Igniting a New Civic Spirit

The Fall 2012 edition of USC Annenberg Agenda, the USC Annenberg School for Communication and Journalism’s in-house magazine, included an article in which the PLAY! project was explicated. For posterity, as well as the benefit of clarifying this research, I’ve included the relevant segment below.

Young people are the focus of a multifaceted Innovation Lab research project referred to as PLAY! (Participatory Learning and You!), where children–as well as the adults who surround them–take part in the creation and circulation of media content within social networks that extend from their circle of friends outward into the community.

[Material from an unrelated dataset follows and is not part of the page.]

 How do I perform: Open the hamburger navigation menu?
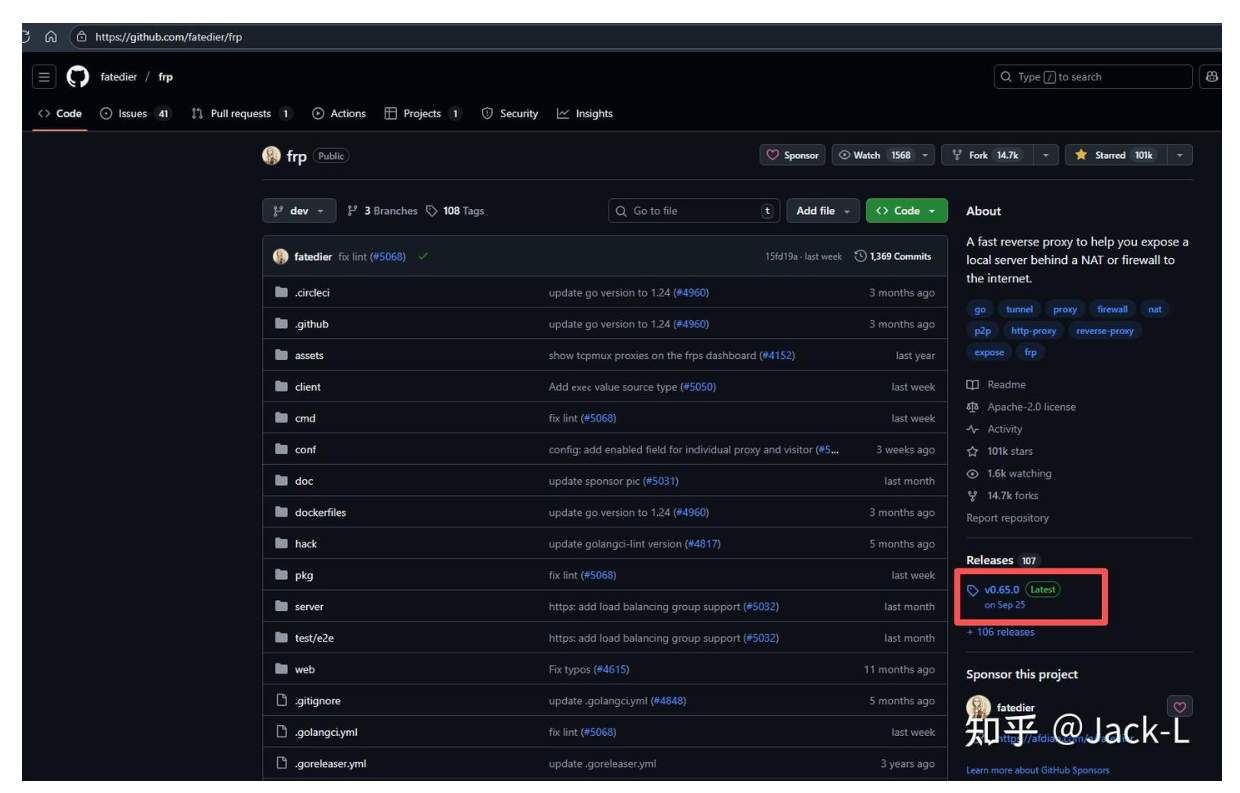tap(44, 77)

An important facet of this program takes place within the scope of the Lab’s partnership with the R.F.K.-L.A. media lab at the R.F.K. Community Schools, six autonomous Los Angeles Unified School District pilot schools located at the site of the former Ambassador Hotel. Focusing on the capacity to experiment with one’s surroundings as a form of problem solving, students and teachers from elementary to high school engage in multimedia activities designed to encourage participatory learning and civic engagement.

“It’s meant to foster a more participatory culture where everyone has the skills, the knowledge and the support they need to participate in the community,” says Erin Reilly, managing creative director at the Innovation Lab.

“The journalism of the future is definitely about everybody taking ownership of their own public spaces,” Reilly continues. “If we encourage play at a young age–if we encourage experimentation and the willingness to tinker in our surroundings–then we foster the participatory learning that is at the heart of play, and we create a culture where kids will grow up thinking about how to be better citizens and how to voice their opinions in the public space (Fields, 2012, p. 15).

Additionally, our research was reviewed by KQED’s Mind/Shift, a column that examines culture, teaching with tech, trends in learning, and classroom strategies. This review, featuring commentary from Henry Jenkins and Erin Reilly, is entitled “How Can Teachers Prepare Kids for a Connected World?”